These two spheres are understood to exist as parallel spheres that never interact. This is in opposition to the biblical account in which the two spheres interact in the God-man Jesus. In him the ways of heaven become the ways of earth. In him the will of the Father is done on earth as it is in heaven. In him God reaches out to man and brings him to heaven, but man in this remains a creature and lives his life.

The Christian promise of a renewed heaven and earth rests on the intersection between the two. When the separation between heaven and earth is breached the reign of God on earth is inaugurated. In the New Testament the kingdom of God is the kingdom of heaven, the two phrases are interchangeable. It is that reality that breaks into the earthly sphere whenever peace overcomes war and love overcomes violence. It is encountered before its time in the celebration of the Eucharist as the heavenly banquet prepared for all humankind.

So the concept of heaven works in theology not only as the abode of God which is incomprehensible to men but as a promise of the healing of all things towards which world history is destined to run. The central prayer of Christians is that “Your kingdom come, your will be done on earth as in heaven”.

Thus heaven is not just a cipher or a literary figure, it has content. Its content is found in the original creation in the Garden of Eden in which God could walk at the time of the evening breeze and talk to His creature directly. It is no accident that Jewish thought around 200BC identified the garden as paradise and the abode of the righteous dead. A trickle of this tradition is found in Luke 23:43 when Jesus says to the repentant thief on the cross beside him “today you will be with me in paradise”, one of only three uses of the word in the New Testament.

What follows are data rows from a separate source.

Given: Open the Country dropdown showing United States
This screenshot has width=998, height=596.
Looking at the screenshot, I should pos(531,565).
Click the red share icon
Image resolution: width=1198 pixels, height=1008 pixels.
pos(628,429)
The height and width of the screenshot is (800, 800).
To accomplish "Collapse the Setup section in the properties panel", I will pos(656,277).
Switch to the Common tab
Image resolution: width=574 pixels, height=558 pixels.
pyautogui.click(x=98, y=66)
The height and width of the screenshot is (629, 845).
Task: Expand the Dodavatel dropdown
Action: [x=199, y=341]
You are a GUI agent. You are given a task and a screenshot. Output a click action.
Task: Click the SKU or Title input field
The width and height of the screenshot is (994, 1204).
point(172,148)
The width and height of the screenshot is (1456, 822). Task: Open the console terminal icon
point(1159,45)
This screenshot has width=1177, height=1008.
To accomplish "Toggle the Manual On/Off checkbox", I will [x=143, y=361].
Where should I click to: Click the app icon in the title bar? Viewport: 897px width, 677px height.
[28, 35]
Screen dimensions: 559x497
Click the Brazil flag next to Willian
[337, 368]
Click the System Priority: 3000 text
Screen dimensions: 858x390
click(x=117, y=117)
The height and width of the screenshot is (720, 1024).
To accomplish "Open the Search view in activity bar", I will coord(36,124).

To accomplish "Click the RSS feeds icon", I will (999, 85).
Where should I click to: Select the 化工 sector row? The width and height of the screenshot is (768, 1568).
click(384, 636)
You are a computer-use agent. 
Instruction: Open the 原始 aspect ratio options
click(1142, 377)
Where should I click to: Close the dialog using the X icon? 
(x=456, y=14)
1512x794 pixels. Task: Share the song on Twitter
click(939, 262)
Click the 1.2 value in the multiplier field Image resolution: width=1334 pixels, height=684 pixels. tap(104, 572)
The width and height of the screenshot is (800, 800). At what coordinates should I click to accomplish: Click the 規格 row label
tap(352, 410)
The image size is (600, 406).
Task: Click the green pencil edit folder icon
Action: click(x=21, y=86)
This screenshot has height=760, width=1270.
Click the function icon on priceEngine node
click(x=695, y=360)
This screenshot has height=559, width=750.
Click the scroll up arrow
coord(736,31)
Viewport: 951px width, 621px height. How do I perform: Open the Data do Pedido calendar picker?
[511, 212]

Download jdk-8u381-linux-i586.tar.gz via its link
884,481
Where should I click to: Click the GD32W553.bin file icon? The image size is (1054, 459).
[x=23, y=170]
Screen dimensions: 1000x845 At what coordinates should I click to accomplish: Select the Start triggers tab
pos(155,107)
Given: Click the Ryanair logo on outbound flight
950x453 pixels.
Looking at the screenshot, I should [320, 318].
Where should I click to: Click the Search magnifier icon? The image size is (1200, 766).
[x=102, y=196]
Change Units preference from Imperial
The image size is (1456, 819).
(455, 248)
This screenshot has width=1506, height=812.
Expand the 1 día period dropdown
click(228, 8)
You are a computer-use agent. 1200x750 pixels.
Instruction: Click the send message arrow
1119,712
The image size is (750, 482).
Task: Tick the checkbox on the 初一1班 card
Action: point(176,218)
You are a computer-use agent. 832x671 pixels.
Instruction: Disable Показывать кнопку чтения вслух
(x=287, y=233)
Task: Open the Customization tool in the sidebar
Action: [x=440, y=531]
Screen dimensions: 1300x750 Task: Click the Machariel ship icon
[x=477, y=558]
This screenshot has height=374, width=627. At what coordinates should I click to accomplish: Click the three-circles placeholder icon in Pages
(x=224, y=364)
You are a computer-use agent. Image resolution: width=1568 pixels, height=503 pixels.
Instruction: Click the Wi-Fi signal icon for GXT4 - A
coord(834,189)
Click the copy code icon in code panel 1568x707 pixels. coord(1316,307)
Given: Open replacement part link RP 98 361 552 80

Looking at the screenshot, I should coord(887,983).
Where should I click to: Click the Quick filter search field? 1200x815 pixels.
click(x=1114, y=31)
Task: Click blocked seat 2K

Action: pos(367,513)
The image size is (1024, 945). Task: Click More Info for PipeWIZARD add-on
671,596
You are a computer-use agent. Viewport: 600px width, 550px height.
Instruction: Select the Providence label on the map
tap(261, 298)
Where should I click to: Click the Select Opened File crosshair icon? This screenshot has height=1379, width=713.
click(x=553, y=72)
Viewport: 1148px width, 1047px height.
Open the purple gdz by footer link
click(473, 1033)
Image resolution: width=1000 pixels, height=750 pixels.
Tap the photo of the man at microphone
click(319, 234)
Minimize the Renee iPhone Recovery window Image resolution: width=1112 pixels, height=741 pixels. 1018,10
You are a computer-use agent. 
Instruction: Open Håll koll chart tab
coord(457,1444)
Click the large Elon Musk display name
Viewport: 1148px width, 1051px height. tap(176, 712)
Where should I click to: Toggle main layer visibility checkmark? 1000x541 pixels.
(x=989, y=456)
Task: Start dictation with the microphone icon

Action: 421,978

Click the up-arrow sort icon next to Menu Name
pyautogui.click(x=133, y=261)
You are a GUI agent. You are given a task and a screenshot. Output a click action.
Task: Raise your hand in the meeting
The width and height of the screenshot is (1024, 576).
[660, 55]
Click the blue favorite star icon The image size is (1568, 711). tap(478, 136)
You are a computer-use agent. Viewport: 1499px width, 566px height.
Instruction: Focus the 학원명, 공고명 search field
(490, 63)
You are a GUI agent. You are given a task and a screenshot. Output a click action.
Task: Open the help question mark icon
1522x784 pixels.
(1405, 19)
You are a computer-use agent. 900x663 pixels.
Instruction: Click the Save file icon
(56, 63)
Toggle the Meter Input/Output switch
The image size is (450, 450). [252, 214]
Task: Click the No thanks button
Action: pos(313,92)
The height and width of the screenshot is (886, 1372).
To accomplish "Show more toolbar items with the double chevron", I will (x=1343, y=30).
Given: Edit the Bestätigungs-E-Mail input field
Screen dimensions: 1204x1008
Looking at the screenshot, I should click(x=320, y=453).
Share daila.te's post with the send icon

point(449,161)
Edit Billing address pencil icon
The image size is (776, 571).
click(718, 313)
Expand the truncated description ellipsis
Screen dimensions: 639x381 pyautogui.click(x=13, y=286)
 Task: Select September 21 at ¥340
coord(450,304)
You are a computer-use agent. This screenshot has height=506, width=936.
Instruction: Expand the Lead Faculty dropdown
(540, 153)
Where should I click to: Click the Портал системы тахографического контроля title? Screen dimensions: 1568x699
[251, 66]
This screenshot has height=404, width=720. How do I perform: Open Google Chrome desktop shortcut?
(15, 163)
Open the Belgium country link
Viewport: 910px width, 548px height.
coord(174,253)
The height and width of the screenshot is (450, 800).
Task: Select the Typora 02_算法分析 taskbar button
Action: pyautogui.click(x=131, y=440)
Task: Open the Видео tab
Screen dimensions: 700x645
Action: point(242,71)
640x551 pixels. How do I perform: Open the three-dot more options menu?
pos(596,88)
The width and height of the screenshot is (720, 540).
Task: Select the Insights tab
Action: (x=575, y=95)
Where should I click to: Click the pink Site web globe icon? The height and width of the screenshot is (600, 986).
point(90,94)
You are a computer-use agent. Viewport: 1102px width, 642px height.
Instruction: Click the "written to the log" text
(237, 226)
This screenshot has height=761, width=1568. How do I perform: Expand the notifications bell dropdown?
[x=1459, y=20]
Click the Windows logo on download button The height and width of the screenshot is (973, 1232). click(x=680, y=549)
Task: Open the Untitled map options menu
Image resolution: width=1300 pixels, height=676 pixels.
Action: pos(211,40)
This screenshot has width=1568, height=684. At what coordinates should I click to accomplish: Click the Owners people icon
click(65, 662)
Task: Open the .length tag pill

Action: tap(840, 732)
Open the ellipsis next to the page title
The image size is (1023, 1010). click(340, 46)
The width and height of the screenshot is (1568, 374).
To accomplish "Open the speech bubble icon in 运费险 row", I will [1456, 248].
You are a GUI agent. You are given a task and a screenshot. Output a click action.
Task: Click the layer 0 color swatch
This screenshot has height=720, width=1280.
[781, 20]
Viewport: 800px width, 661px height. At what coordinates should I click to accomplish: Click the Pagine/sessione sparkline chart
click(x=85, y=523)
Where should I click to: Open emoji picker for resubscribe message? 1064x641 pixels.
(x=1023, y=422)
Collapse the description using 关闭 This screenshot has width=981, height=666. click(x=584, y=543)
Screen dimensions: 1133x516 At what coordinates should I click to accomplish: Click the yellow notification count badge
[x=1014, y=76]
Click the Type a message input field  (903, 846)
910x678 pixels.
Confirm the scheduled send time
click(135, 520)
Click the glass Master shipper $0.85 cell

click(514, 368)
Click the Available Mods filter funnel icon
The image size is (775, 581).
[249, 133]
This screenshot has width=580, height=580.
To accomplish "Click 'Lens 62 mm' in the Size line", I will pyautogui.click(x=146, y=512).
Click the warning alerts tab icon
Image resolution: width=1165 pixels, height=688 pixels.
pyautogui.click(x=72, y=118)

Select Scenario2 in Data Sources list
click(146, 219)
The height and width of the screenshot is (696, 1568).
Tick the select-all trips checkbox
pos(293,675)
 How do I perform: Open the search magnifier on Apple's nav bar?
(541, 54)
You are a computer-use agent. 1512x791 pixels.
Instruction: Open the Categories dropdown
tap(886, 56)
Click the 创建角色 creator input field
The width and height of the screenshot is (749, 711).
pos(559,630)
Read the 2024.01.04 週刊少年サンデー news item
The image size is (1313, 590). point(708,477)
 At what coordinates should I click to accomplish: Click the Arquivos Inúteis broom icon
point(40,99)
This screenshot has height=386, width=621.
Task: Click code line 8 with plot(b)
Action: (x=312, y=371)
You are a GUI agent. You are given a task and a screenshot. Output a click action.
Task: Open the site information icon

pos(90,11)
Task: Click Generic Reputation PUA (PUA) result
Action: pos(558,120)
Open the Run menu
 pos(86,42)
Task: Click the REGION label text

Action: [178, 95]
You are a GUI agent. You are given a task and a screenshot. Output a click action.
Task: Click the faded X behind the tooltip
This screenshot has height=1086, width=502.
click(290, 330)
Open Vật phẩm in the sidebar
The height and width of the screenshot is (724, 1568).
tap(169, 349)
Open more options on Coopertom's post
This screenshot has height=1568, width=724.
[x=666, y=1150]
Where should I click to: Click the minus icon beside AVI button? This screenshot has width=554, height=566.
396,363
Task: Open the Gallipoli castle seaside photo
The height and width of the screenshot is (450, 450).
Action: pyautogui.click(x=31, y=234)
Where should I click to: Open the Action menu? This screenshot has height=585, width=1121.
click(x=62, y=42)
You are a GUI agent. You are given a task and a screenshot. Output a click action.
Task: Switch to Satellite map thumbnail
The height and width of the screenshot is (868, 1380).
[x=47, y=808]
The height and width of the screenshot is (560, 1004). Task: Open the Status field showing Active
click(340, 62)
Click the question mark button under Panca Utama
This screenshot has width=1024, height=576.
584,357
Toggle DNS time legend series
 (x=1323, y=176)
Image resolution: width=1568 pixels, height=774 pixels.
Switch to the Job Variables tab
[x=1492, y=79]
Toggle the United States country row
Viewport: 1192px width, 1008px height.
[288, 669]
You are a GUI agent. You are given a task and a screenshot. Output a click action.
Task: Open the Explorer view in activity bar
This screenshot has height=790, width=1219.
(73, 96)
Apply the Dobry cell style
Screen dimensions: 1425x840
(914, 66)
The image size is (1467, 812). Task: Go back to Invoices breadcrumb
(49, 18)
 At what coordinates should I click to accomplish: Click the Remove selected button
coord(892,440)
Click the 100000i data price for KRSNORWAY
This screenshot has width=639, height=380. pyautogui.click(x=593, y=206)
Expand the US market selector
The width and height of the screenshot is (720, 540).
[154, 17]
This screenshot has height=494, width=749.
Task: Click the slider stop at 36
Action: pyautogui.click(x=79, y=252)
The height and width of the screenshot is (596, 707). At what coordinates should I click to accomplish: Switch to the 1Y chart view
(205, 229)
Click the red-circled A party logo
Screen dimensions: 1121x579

Contrary to popular theology, the significance of heaven is not that it is the abode of the righteous dead but that it is the creaturely and thus historical sphere towards which the earth must eventually tend. We are given a sense of this state by the prophets:

The wolf shall live with the lamb, the leopard shall lie down with the kid, the calf and the lion and the fatling together, and a little child shall lead them. The cow and the bear shall graze, their young shall lie down together; and the lion shall eat straw like the ox.

The nursing child shall play over the hole of the asp, and the weaned child shall put its hand on the adder's den. (Isa 11:6-8 NRSV)

To the reformation of nature is added the reformation of the individual and of human society. These are poetic expressions of the dominion of God and heaven. Thus while we lack descriptions of the furniture of heaven and of the creatures that find their home there, the significance of heaven is filled out in terms of the restoration of the earth to become the peaceable kingdom in which the enmity between man and God is healed. The rebellion of man against God could only be a rebellion against his own nature and could only cause him misery, while restoration can only restore man to his original state of grace first experienced in the Garden of Eden.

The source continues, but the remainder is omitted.